To periodically sync LDAP directory users and groups with SingleStore DB, run the LDAP tool using common Linux scheduling tools, such as by creating a cron job. You can also manually run sdb-admin sync-ldap on the Linux command line by specifying the required options or using a YAML configuration file. SingleStore recommends using a configuration file as it provides an easier way to input the necessary parameters.

Prerequisites

The SingleStore DB user who runs this tool must be authorized to obtain user and group information from the LDAP directory server.

  • A user can connect to the cluster using the user and password parameters.

  • If a user or password is not specified, Toolbox assumes the database "root" user and uses a secure, hashed password. If a non-root user is specified and a password is not set, Toolbox prompts for a password; an error is thrown if using the LDAP tool in non-interactive mode.

  • To keep your SingleStore DB user password secure, set the MEMSQL_PASSWORD environment variable in the Linux shell.

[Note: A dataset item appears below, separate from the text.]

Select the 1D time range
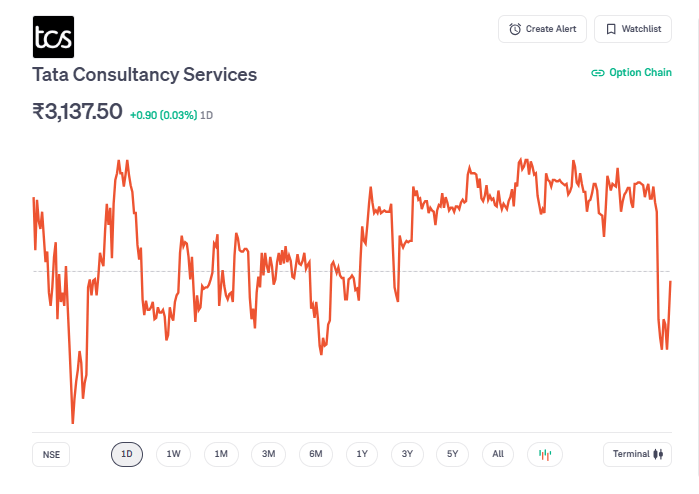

Required Configuration Parameters

If you choose to run the sdb-admin sync-ldap command manually without a configuration file, you must specify the following command-line options.

--auth-method - Authentication method to authenticate new SingleStore DB users that are created from the LDAP sync. Supported authentication methods include Kerberos, PAM, SAML, and JWT. Only the authentication methods that are preconfigured in your cluster can be specified for this option. Depending on the authentication method used, you may need to include additional options and/or values. For example, --kerberos-realm must only be used with the Kerberos authentication method, whereas --saml-user-domain-attribute only applies to SAML authentication.

--bind-credentials string - Credentials of the LDAP bind user to authenticate. To keep your bind credentials secure, use the LDAP_BIND_CREDENTIALS environment variable in the Linux shell. Alternatively, a configuration file may be used.

--bind-user string - DN/username of the LDAP bind user to authenticate. For example, cn=admin,dc=example,dc=org.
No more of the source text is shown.